Code RL

Code RL uses execution-based rewards to score generated code. The model generates code, which is then executed in a sandbox against test cases. Reward = fraction of tests passed (or binary: all pass → 1.0, any fail → 0.0). This reward is "delayed" — the policy doesn't see reward until after execution finishes.

The canonical adapter is demos/rl/adapters/environment_tooluse.py, which solves simple function-writing problems.

Configuration

Set up Code RL with the standard GRPO loop, but with larger max_tokens to accommodate code:

import mint
from mint import types

service_client = mint.ServiceClient()
training_client = service_client.create_lora_training_client(
    base_model="Qwen/Qwen3-0.6B",
    rank=16,
    train_mlp=True,
    train_attn=True,
    train_unembed=True,
)

tokenizer = training_client.get_tokenizer()
adam_params = types.AdamParams(learning_rate=2e-5)

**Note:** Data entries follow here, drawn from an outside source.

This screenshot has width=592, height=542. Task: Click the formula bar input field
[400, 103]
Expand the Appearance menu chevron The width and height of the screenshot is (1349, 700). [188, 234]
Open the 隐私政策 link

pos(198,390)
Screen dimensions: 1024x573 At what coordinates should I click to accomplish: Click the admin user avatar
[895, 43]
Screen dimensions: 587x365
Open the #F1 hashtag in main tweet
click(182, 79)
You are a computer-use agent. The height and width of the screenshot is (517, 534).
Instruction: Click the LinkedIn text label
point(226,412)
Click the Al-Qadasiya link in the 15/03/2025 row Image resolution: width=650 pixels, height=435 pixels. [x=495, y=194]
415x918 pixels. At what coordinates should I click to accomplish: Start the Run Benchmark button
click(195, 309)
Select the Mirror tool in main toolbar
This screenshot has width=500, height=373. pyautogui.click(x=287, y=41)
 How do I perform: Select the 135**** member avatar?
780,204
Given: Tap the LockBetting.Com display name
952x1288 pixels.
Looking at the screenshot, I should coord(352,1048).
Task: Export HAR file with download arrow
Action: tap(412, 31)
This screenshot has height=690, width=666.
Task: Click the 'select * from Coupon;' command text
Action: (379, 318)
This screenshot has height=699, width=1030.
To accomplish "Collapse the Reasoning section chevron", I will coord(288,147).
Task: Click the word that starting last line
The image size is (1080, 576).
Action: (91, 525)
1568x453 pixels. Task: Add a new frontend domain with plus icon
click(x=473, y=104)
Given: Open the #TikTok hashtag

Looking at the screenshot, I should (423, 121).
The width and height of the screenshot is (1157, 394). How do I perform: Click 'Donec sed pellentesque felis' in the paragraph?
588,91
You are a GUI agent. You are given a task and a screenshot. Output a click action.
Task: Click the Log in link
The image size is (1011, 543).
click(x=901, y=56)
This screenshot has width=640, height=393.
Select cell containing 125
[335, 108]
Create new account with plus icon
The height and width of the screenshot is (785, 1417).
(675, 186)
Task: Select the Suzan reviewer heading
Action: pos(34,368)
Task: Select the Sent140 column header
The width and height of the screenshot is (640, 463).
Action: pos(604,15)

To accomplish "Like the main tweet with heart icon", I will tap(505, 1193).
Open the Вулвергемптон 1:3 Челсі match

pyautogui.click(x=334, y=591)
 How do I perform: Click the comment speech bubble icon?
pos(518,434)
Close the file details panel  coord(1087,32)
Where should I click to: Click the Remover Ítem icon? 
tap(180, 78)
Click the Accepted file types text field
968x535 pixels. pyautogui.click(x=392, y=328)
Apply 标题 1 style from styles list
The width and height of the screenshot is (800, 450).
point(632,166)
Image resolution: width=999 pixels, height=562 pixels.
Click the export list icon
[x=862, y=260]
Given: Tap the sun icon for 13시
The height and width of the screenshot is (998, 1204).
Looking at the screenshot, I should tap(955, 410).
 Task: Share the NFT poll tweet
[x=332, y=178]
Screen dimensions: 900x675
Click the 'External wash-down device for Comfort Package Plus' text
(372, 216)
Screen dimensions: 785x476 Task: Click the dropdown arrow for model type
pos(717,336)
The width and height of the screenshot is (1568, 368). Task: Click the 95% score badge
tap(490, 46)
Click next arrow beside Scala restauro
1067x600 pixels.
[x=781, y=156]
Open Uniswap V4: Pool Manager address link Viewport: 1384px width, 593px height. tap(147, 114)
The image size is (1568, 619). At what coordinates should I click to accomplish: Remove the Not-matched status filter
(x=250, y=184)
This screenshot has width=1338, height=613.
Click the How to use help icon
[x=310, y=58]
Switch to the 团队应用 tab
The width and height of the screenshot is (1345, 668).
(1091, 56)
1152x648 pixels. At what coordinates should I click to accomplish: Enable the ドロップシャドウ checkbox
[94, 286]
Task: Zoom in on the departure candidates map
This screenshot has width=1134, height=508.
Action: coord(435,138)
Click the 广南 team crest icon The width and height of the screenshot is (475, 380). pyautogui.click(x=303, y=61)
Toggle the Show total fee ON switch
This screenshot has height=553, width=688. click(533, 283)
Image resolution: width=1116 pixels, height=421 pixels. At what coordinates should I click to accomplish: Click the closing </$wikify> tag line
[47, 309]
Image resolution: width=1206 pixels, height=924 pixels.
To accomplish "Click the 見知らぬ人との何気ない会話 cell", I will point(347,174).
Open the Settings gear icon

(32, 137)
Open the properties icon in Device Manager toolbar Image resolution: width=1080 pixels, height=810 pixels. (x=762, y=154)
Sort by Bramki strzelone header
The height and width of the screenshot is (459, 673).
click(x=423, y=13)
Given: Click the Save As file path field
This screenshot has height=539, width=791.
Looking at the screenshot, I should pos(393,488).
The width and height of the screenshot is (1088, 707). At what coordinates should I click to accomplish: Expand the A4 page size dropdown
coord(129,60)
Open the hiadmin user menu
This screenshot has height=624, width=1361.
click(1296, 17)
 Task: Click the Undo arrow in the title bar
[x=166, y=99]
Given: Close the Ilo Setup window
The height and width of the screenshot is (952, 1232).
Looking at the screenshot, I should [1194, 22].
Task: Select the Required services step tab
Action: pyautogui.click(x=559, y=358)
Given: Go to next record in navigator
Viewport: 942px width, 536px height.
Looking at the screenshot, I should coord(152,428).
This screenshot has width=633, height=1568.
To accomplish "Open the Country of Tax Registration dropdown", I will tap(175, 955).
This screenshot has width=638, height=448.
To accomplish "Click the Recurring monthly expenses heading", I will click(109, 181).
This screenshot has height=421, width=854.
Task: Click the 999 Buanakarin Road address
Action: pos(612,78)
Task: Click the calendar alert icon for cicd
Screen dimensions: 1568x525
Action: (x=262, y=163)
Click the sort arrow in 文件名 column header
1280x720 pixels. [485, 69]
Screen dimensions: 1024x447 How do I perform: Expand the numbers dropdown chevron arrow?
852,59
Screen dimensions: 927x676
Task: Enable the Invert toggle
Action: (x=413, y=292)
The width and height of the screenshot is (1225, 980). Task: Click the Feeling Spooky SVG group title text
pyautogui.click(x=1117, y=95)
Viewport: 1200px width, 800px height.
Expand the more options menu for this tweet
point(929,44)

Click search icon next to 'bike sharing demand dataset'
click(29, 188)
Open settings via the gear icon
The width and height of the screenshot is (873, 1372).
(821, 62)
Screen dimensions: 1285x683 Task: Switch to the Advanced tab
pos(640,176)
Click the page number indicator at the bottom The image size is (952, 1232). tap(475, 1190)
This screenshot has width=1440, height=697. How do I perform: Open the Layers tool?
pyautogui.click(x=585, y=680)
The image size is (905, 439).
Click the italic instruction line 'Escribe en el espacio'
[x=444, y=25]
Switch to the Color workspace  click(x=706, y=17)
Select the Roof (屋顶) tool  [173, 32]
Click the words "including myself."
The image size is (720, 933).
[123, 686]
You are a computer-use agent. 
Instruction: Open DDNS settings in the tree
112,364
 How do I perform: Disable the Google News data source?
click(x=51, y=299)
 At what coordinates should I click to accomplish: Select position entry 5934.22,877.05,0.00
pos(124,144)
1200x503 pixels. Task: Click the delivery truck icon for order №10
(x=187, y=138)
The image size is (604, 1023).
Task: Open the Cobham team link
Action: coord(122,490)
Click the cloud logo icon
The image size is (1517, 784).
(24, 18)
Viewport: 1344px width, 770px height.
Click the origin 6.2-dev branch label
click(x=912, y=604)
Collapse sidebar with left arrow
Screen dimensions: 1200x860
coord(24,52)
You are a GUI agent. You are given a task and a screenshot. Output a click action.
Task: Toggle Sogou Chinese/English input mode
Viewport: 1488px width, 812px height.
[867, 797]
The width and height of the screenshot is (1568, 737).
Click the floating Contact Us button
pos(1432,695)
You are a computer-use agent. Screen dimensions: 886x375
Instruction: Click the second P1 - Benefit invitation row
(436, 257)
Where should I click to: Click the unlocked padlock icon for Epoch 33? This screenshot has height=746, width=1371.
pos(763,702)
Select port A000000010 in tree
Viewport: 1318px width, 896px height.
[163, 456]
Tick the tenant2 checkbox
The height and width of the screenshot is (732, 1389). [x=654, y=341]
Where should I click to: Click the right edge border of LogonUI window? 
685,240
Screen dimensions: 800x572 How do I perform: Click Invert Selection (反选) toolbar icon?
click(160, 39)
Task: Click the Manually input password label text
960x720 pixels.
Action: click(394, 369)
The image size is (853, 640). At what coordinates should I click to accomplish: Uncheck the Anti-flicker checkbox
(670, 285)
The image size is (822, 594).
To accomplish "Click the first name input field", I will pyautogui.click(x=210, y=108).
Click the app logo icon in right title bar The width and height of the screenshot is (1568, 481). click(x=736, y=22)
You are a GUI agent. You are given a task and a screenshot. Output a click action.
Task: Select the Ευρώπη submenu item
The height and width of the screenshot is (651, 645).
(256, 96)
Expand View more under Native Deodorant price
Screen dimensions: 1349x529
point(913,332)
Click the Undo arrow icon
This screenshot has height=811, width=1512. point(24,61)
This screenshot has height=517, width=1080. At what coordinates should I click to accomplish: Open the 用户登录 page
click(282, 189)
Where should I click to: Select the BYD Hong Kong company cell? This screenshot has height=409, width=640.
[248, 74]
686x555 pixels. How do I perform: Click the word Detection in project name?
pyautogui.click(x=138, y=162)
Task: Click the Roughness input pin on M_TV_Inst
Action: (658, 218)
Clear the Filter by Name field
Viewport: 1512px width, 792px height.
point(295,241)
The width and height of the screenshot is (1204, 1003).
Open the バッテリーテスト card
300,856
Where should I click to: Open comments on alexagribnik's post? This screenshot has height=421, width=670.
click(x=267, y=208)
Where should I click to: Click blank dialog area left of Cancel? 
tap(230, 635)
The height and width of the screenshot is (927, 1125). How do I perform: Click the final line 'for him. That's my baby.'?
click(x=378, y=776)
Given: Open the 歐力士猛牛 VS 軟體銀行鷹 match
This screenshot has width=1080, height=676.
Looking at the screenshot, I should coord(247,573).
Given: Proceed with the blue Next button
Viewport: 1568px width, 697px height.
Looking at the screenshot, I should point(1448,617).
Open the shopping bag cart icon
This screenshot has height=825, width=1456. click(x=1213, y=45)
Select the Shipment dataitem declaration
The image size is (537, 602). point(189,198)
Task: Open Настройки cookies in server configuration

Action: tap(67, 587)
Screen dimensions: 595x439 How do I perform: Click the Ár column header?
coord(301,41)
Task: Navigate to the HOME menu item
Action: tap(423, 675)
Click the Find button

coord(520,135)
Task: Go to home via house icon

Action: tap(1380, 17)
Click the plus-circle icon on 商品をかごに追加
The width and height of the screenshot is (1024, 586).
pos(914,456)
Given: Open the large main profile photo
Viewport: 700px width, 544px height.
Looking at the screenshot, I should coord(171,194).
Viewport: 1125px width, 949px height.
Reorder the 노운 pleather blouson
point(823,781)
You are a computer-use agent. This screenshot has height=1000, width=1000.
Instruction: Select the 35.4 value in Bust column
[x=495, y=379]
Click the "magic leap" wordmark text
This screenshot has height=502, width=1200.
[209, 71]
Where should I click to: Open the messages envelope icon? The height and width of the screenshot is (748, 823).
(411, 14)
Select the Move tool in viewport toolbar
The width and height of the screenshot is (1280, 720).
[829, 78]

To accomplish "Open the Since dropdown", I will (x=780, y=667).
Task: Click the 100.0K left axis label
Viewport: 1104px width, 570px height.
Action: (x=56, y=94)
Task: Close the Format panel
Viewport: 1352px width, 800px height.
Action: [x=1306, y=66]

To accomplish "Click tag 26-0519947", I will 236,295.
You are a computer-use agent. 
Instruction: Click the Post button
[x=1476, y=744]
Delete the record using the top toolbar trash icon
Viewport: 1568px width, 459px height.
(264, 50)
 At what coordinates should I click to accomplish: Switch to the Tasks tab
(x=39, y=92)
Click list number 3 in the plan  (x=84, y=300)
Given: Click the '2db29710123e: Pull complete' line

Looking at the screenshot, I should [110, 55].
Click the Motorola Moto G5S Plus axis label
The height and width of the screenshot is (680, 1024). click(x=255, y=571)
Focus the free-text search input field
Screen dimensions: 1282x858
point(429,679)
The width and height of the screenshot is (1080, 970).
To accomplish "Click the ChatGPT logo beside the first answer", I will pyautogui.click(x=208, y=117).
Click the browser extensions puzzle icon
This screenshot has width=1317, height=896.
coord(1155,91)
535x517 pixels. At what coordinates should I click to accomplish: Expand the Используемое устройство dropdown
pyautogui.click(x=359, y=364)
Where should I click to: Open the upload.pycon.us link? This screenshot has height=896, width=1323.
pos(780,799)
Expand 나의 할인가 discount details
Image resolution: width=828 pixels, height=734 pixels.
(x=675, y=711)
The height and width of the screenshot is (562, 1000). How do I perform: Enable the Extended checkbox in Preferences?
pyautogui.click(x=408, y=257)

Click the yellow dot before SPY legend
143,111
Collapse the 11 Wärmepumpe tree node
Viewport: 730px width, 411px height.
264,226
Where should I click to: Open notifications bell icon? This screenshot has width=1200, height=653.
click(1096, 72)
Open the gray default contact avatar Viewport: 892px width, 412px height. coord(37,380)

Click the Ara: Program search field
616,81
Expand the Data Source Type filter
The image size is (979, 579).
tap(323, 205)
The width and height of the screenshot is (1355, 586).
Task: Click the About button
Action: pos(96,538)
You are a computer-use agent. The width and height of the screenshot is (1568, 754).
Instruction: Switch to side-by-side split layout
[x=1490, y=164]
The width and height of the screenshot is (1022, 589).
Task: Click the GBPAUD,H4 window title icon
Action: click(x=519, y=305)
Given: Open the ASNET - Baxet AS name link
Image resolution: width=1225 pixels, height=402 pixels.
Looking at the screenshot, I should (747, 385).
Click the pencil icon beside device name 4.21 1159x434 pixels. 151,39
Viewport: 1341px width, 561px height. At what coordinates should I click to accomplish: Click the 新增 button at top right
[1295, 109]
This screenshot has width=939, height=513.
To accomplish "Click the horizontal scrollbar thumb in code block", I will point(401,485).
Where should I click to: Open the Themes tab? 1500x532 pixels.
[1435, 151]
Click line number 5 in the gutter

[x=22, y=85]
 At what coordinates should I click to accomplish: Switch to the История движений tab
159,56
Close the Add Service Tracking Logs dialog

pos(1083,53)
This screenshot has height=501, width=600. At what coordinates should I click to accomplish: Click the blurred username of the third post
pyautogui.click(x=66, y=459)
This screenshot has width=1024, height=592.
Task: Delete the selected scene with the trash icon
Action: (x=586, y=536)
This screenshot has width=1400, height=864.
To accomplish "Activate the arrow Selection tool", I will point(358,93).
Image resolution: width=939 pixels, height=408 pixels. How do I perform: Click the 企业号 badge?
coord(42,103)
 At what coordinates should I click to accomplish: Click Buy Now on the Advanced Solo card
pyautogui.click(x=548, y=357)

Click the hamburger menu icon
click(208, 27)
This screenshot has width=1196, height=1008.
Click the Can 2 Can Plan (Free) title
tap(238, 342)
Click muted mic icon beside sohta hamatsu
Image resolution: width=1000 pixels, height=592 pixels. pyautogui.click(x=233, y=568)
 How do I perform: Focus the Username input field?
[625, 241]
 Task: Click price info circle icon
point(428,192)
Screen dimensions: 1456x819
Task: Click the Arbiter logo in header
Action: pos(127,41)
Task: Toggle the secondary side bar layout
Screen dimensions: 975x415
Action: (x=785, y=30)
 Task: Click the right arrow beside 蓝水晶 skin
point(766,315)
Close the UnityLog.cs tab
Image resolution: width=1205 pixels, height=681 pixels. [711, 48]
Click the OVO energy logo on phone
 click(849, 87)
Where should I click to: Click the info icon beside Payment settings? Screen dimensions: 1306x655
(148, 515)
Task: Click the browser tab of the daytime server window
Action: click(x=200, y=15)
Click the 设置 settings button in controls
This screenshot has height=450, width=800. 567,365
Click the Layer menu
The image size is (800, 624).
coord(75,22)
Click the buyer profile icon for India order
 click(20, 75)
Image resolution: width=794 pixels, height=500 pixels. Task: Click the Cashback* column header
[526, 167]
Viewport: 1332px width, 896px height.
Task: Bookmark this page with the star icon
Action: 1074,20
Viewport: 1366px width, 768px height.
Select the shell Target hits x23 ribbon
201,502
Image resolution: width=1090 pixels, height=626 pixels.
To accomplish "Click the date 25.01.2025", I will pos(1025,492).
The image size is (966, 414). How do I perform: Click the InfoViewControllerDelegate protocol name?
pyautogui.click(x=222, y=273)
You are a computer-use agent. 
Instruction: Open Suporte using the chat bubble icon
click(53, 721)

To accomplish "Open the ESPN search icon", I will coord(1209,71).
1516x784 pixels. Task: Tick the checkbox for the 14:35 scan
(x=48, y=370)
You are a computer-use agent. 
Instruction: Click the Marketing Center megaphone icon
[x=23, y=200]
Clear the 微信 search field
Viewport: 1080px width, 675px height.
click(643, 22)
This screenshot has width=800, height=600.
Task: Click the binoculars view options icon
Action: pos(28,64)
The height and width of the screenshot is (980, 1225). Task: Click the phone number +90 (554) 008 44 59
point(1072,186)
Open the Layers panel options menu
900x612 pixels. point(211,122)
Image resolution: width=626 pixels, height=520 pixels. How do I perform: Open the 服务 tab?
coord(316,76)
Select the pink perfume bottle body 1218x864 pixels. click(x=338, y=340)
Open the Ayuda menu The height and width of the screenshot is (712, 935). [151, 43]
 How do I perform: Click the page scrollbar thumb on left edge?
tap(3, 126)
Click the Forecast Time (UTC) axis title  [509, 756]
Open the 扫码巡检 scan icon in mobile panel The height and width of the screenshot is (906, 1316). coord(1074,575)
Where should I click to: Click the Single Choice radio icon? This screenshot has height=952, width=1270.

Then run the Code RL adapter:

from demos.rl.adapters.environment_tooluse import EnvironmentToolUseAdapter
from demos.rl.rl_core import RLConfig, run_grpo

cfg = RLConfig(
    model="Qwen/Qwen3-0.6B",
    rank=16,
    steps=10,
    batch=8,
    group=4,
    lr=2e-5,
    max_tokens=256,      # Much longer for code
    temperature=0.8,
)

run_grpo(EnvironmentToolUseAdapter(), cfg)

Prompting Guide

Code problems include a few-shot example and then the problem statement:

class EnvironmentToolUseAdapter(RLAdapter):
    FEWSHOT = """Q: Write a function `double(x)` that returns x * 2.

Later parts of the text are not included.